It is more like: “Never let a crisis go to waste”
The most important part is insulation. With sealed, thin sheet aerogel insulation just a few millimeters thick, with minimal energy use, buildings could be cold in the heat of summer and hot at the coldest time of winter.
And this also applies to appliances like ovens and refrigerator/freezers. Line them with sealed aerogel panels and once at temperature, with minimal extra energy they stay there.
Aerogel is so efficient that it cannot be used in clothing, even in Arctic conditions.
When it gets cold in the house, I just throw another log on the fire. When it gets too warm, I go outside and sit on the deck.
Rule number 3 of basic rules to marriage: After 20 years the only difference between a husband and a wife is 3 degrees on a thermostat.
I quit reading right after: “global carbon dioxide emissions.”
(1, 2, 3, 4 waiting for the “your ignorant for not reading the whole article” police here on FR to make stupid comments)
Trust me. It is not smart enough for my wife who sweats at 64 and freezes at 72.
I seem to recall some outcry over the “smart meters” that were installed several years ago.
I prefer the old fashioned way.
Wife: “Are you cold? I’m cold.”
Me: “I’m good.”
Wife: “Yeah? I’m chilly.”
Me: No response.
Wife: “Don’t you think it’s chilly?”
Me: “No.”
Wife: “Really? I’m cold.”
.
.
.
.
.
.
.
.
Wife: “Can you go turn the heat up?”
Me: “Sure!”
So true. Many battles were fought over what temperature air conditioner is set to.

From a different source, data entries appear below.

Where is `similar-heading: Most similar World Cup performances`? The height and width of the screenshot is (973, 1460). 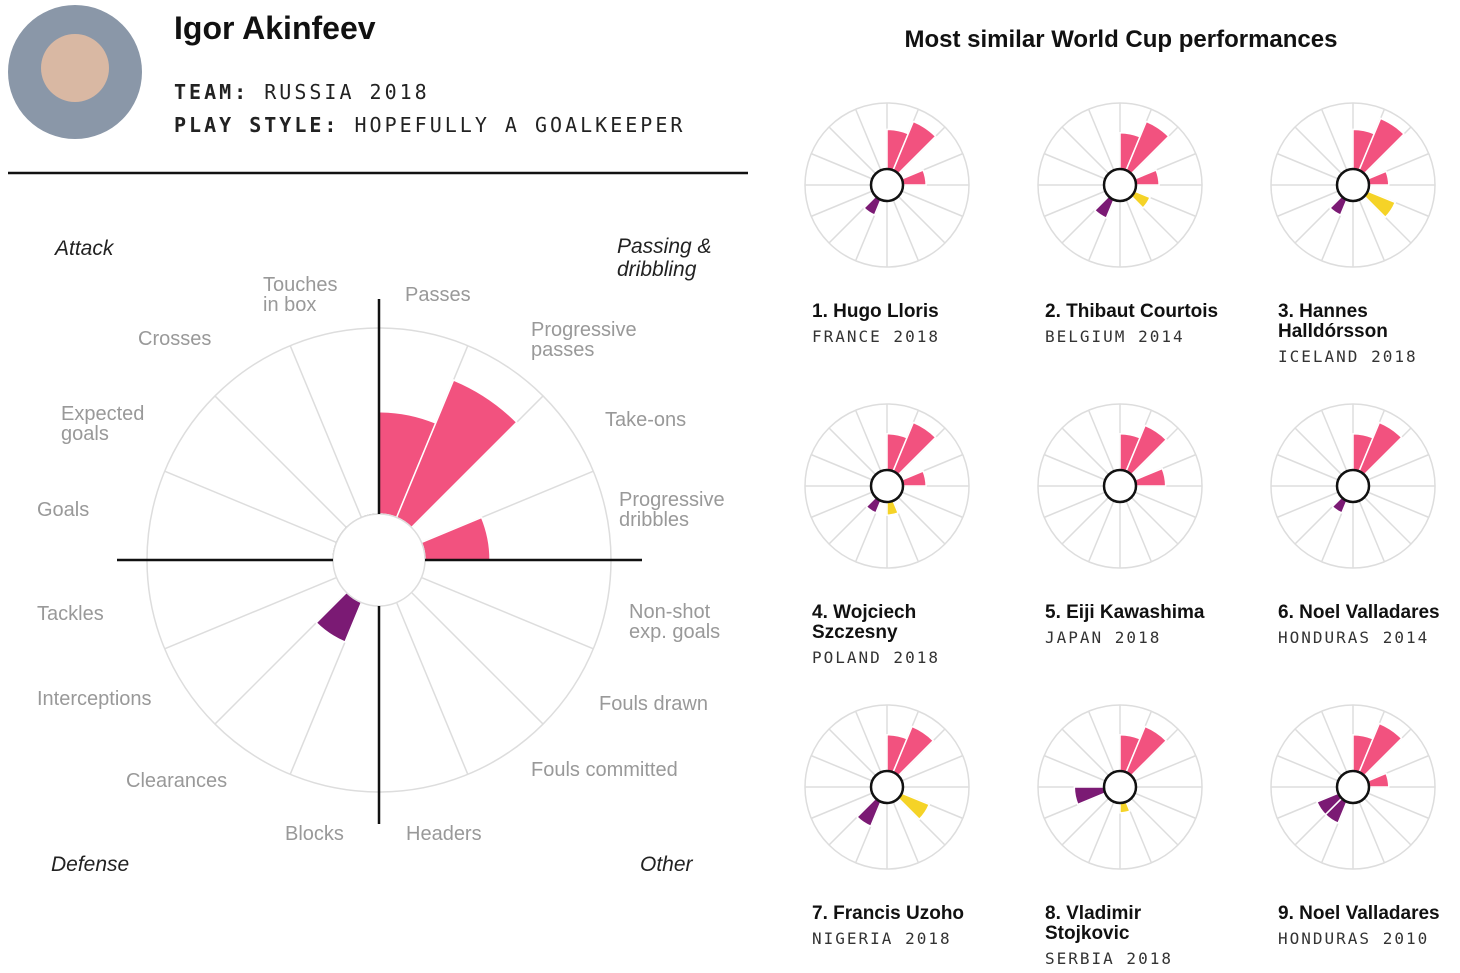
similar-heading: Most similar World Cup performances is located at coordinates (1121, 40).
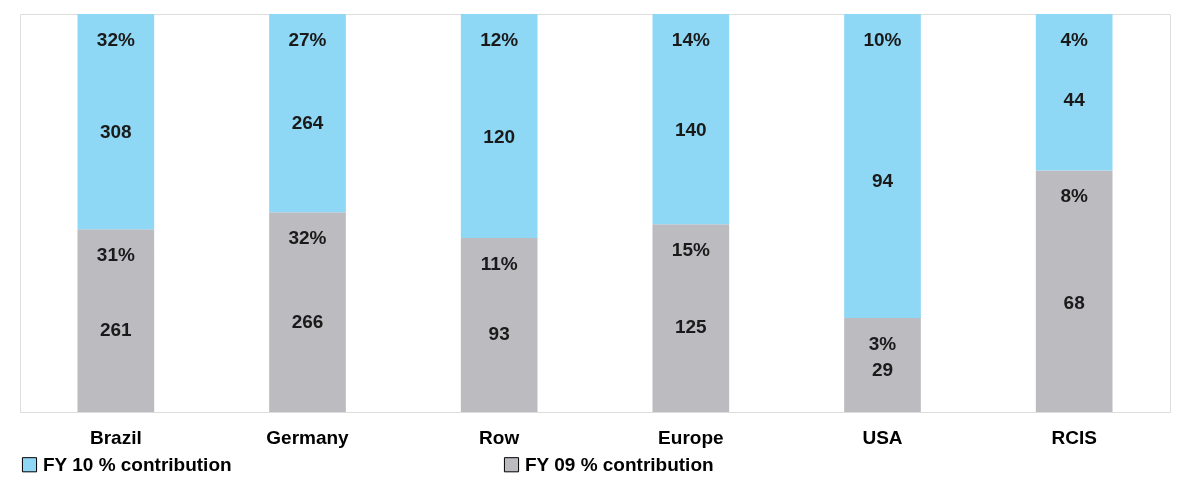 The image size is (1191, 503). What do you see at coordinates (116, 132) in the screenshot?
I see `annotation: 308` at bounding box center [116, 132].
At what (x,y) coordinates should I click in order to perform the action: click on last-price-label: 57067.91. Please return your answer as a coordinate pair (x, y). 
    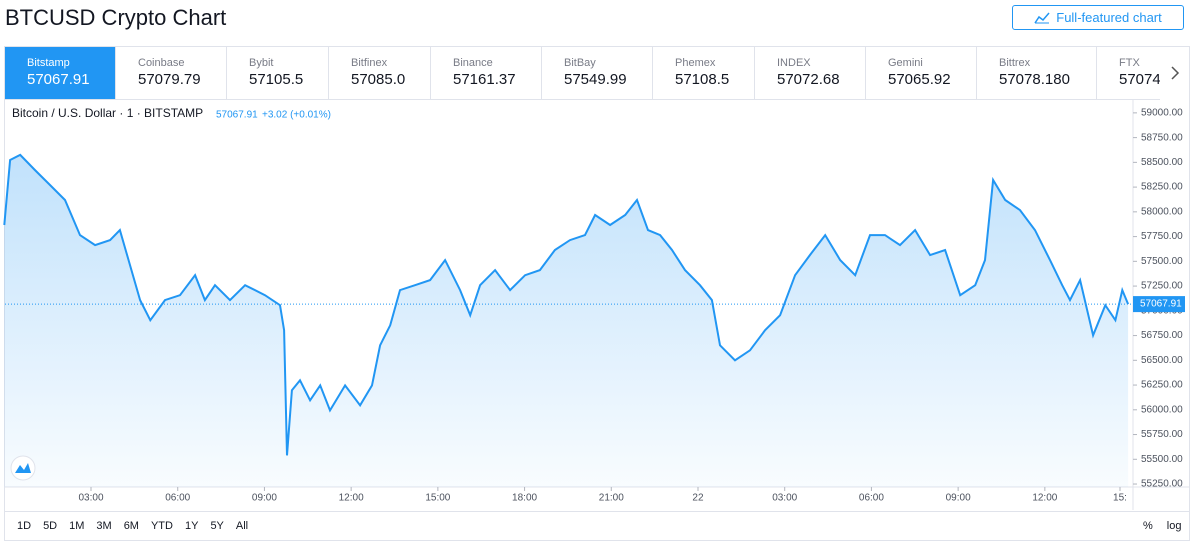
    Looking at the image, I should click on (1161, 304).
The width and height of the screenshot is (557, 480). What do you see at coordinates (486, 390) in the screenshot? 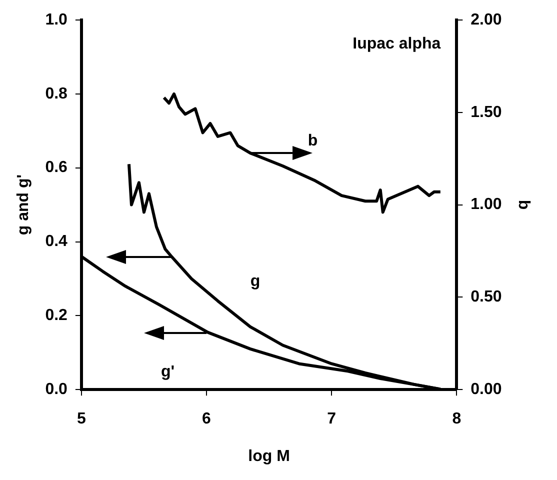
I see `y2-tick-label: 0.00` at bounding box center [486, 390].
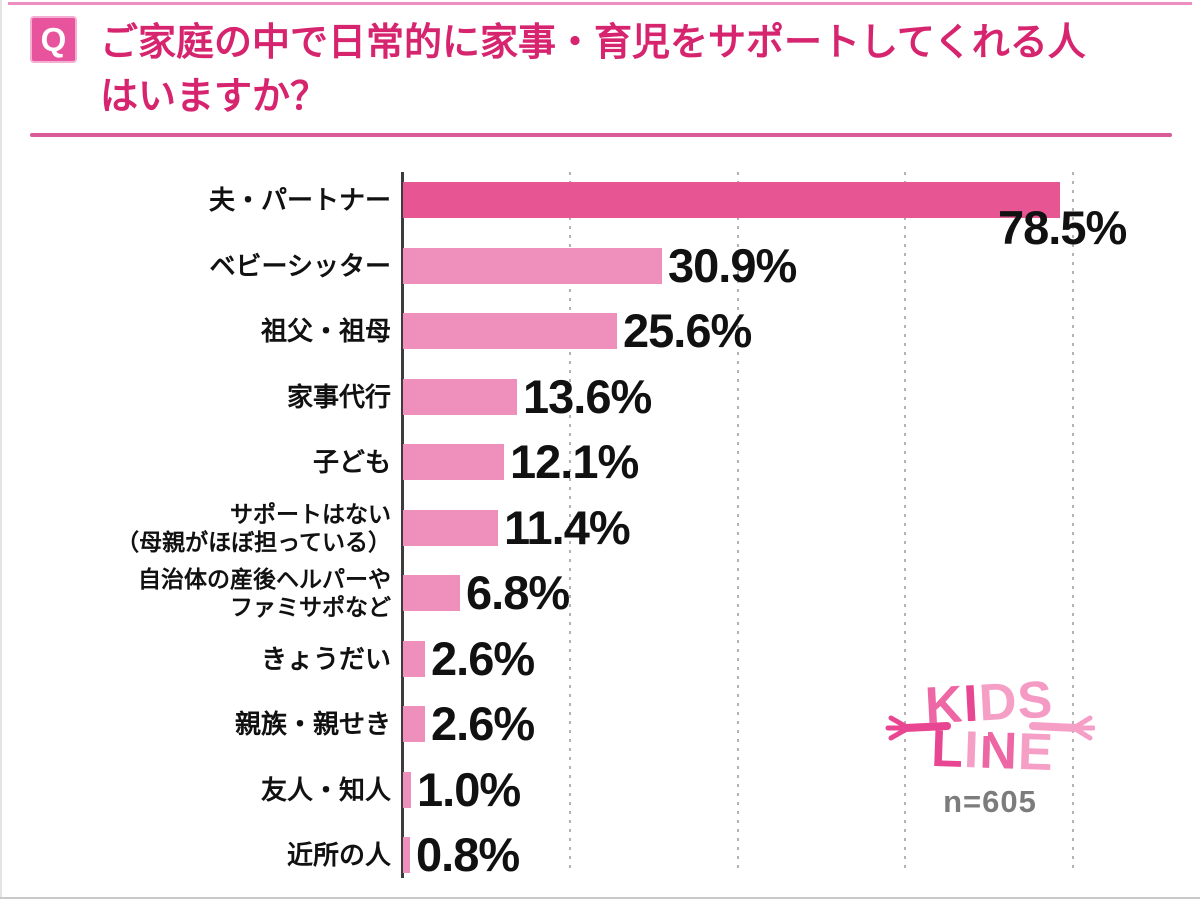  Describe the element at coordinates (588, 396) in the screenshot. I see `value-label: 13.6%` at that location.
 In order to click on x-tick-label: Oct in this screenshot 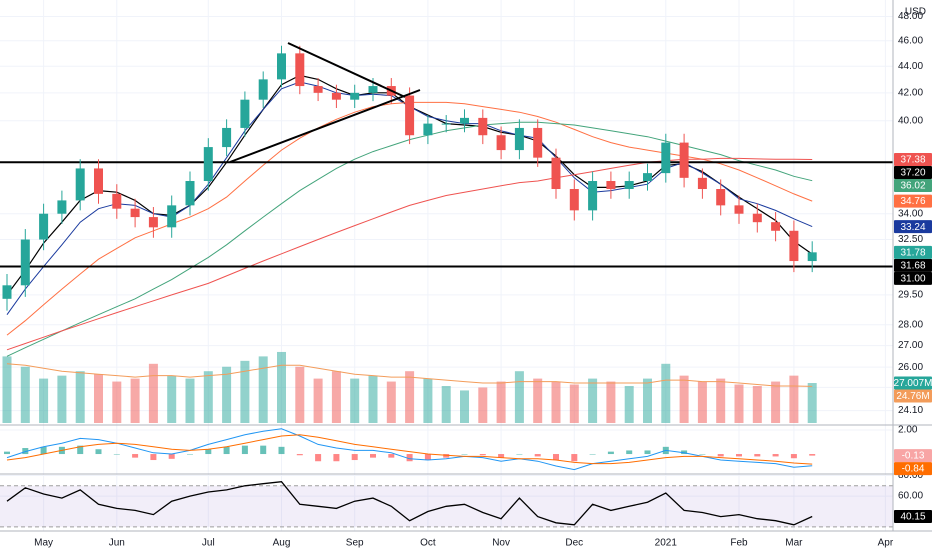, I will do `click(428, 544)`.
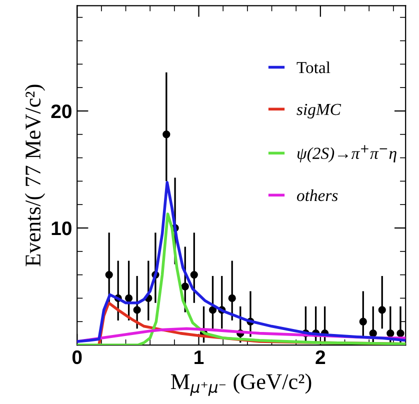 This screenshot has height=404, width=419. What do you see at coordinates (199, 357) in the screenshot?
I see `x-tick-label: 1` at bounding box center [199, 357].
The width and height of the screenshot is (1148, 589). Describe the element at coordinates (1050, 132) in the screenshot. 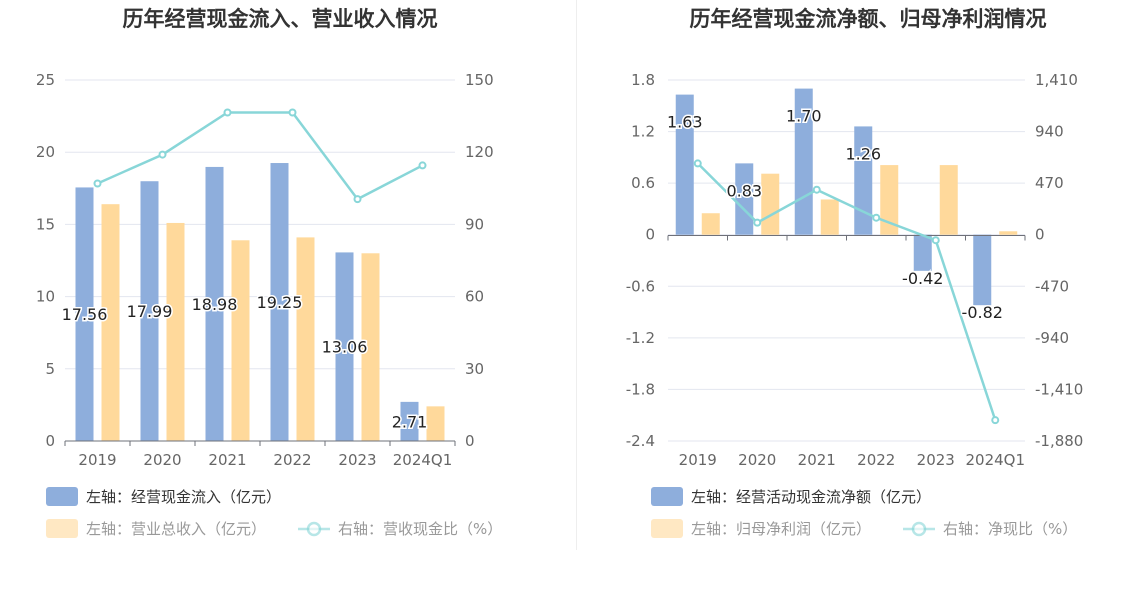

I see `right-axis-tick-label: 940` at that location.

Wifey likes the room 4 to 5 degrees higher than I do. Dave isn’t going to disagree with a hormonal deficient woman...
cousins of these SMART-) Thermostats were used to
throw the Election of 2020.
they connected the Biden/Beijing/ChInA/Frankfort/Ukraine
“voting” machines to the Internet.
anyone indicted yet?
You got may interest so I priced out Aerogel at one internet site and for a mere $250 I can buy a single sheet 4 feet x 30 inches that’s a whopping 6mm thick.
An online search of our local building supply stores do not offer this as a whole house wrap, or in any other manner for a home insulation.
It is not cost effective.
Don’t ask me a difficult question. LOL.